Nobody builds a house based on the angles of 93 degrees, just based on the angle of 90 degrees, otherwise, building collapse.
Similarly, if someone says to us "buy", it is important that we do not hear "Pie"
And remember that it works both ways: it is just as important for you that people can "get what you really mean"
Stage 1 should take 42 days.
We start with three exercises per day, 20 minutes per exercise, 60 minutes all in all. During the first 10-15 exercises this will seem very easy to do.
For each exercise you will see a sentence on the phone’s display, with one or a few letters missing. Instead of the letters there are empty boxes to be filled in. Play back the pre-recorded teachers voices over and over again, and fill in the letters you think corresponds to the sound you hear. This is quickly done, but is really central in our method: to identify sounds to written letters.
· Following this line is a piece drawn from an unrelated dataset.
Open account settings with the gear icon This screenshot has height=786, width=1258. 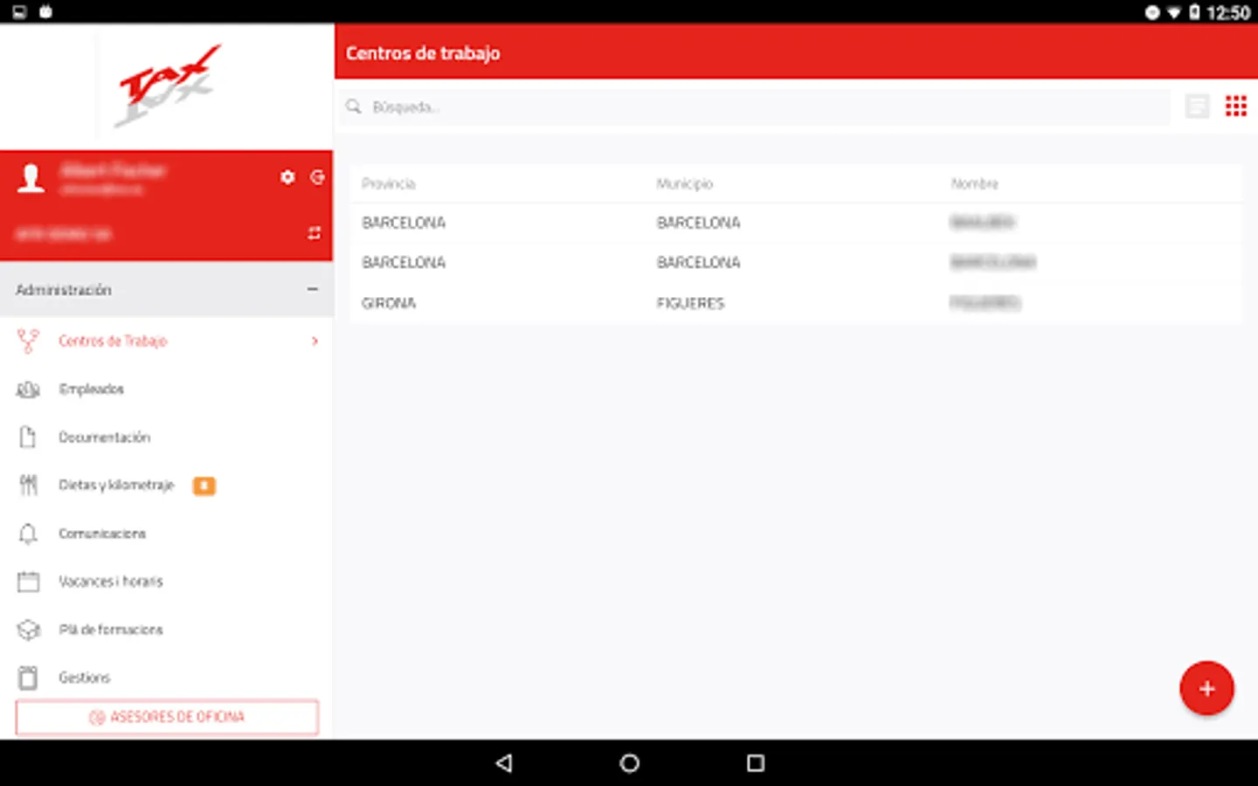(287, 176)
When you have filled in all the empty spaces you get the translation of the sentence, even though we dont stress each word's meaning at this stage.
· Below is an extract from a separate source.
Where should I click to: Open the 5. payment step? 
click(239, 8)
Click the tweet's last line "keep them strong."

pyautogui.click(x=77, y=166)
Don't go on to the next sentence just yet. Record each word with the missing letter(s) and play it back and listen to you own voice. Then play the teacher voices again and concentrate all you attention on that one specific word. Play it again and again. Concentrate on reproducing only this first sound correctly. If you say all the other sounds wrong, don’t worry. We’ll do each one in turn. The trick is to learn to concentrate your attention on one thing at a time, and one thing only.
Keep doing this for ten minutes before you move on to the next exercise. Do exactly the same thing, then move on to the third one and do it again.
Now you have completed 30 minutes. Take a break and repeat the work later in the day, but don't wait until the next day. That day is for the next set of three sentences.
As you move through the course the number of empty boxes increases and you will have to play the teachers’ voices many times over in order not to forget what they say.
First, record one word at a time; then groups of words; two words, three words, five words, as the case may be. Listen very carefully to you own pronunciation and compare it with the teacher's every time.
When you record your own voice, close your eyes so as to avoid seeing how the words are spelled. The written words easily override the heard sounds and traps you into saying them wrong.
Stage 2 covers 21 days.
Now you do 6 exercises in 30 minutes instead of 3, two times each day.
In stage 1 you learned to identify all the sounds of the new language as they appear in rapid speech and to say them right. Now you will learn to get them automatically right every time. You will also learn the translation by heart.
You work with the same sentences as in stage 1, but you will get no help from existing letters this time: all boxes are empty.
You will remember much, but not everything. Play the sentence over and over again to pick up the sounds, so you can fill in the right letters: now you write complete words.
Now the time has come record the complete sentences. Do this at least ten times for each exercise. Each time play your voice back and check against the teachers’ pronunciation. Get yours as close as you can to theirs. If that takes more than ten minutes some times, so be it. Hang in there.
Play it by ear. Do not read while you record, but do it from memory. This is how you train your percetion and your memory.
15 years of work has shown us just how effective that is.
Stage 2 covers 21 days.
You will now learn to read fluently and you are going to learn the lexical meaning of every single word, not only the general meaning of each sentence.
By now you probably remember all the words. The display shows you larger but fewer empty boxes to fill in. There is one box per word. Each time you fill in a box correctly, it returns the translation to you.
Do as before, but this time read with your eyes wide open. Focus on each word by itself first, then groups of words, then try to see the whole sentence in one wide gaze.
According to linguists like Naom Chomski the ability to immediately "see of the word looks right" is important. The visual form of words and whole sentences lets you perceive written texts with ease.
Read, play back and compare. After about five readings you will begin to feel secure in your performance. Now, pretend you are an actor on a stage and play each sentence out five more times.
At the end of 84 such days you will have built a very firm platform for your new language. You can go right out and talk to people. You will understand them quite well and they will understand you and maybe wonder how many years you have studied their language.
Of course there will be lots more to learn. You will need to increase your vocabulary and learn ways of building and combining tiyr words into new sentences, but this will be much easier with the foundations you have built in this course.